I love words. I love how you can get into serious internet debates over their proper spelling (“rigamarole” or “rigmarole”?) I love how there is a word for almost everything, and I love how when you discover just what that word is you suddenly realize that you can’t possibly be the first person to feel the way that you do, which sometimes can be very comforting. (Take schadenfreude, for example. The fact that there is already a word for “unholy glee felt at another’s misfortune” makes me feel somewhat like less of a jerk when I chortle gleefully at the sight of shivering Phoenicians wearing nothing but shorts, sandals, and shocked expressions. Somewhat.)
Sometimes, though, the opposite happens: words fail me, and it seems that there really isn’t the right word for what I’m going through; this, in turn, makes me feel terribly alone in the world. At least, it does until the right word reveals itself once more. That’s what happened to me recently, when I was desperate to find a word that describes a person who is constantly losing their shoes.
Luckily, just that day my absolute favorite word website, AWAD (A Word A Day), featured the word “discalced,” which means “to go barefoot.” A ha! I thought. If the word for going without shoes is discalced, then the word for having lost your shoes must be “miscalced.” And therefore, it only follows that the word for someone who constantly loses their shoes must be . . . Clementine.
She has always been like this—her nickname as a baby was “Shoeless Joe.” You know that Hemingway short short story—“For sale: baby shoes. Never used.”? Change “shoes” to “shoe” and that story could have been written about her—we had such a large collection of single baby shoes at our house that people always seemed surprised to find out that we didn’t have a one-legged baby to go with them. If anything, as she has gotten older her propensity to miscalce every pair of shoes she owns has just gotten worse—in fact, losing shoes has become such an accepted part of her daily routine that she doesn’t even bother to look for the missing pairs any more; she just accepts it as the “will of the Universe.”
I, on the other hand—the person who is tasked with buying all of these shoes—have not.
For example, the other day she lost a pair of dress shoes while they were still in the box. When I insisted that she go back into her room and look for them a little bit harder, she responded with “What’s the point? They’re gone.”
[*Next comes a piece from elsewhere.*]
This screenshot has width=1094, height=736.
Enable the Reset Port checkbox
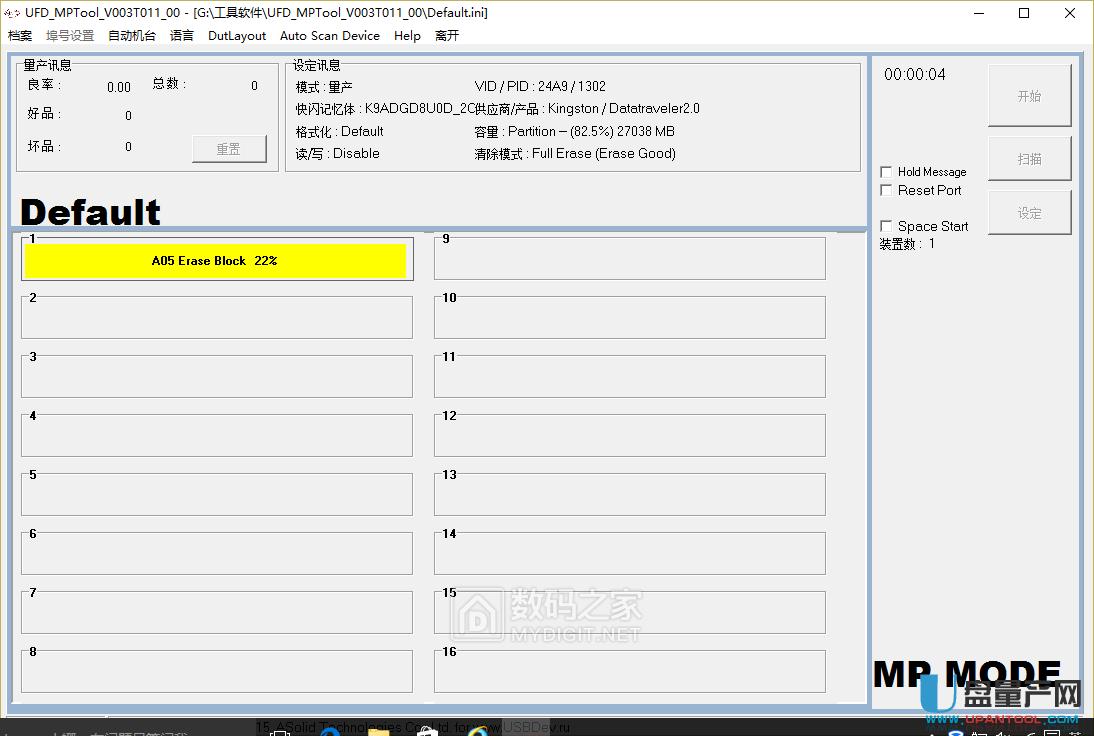pyautogui.click(x=886, y=190)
“Gone?” I replied, aghast. “What do you mean gone? I just bought them yesterday.”
“I dunno,” she replied.
“Well, did you wear them anywhere?”
“No.”
“Did you take them out of the box?”
“No.”
“Did you put them away?” (Here her reply was unintelligible, thanks to the whoops of laughter coming from my husband and myself at the thought of Clementine ever putting anything away.) After I wiped my streaming eyes I asked her again. “No, seriously, did you put them—snort, giggle—away?”
“No,” she said coldly.
And that was that. They were gone. For now, at least. Because that’s the thing with her missing shoes—I’ve realized that they have a tendency to show up just when she outgrows them.
And then we give them to Clyde.
Somehow, just picturing the look on Clementine’s face as she watches her little brother walk around in her missing high heel lace-up Oxfords is all the schadenfreude I need.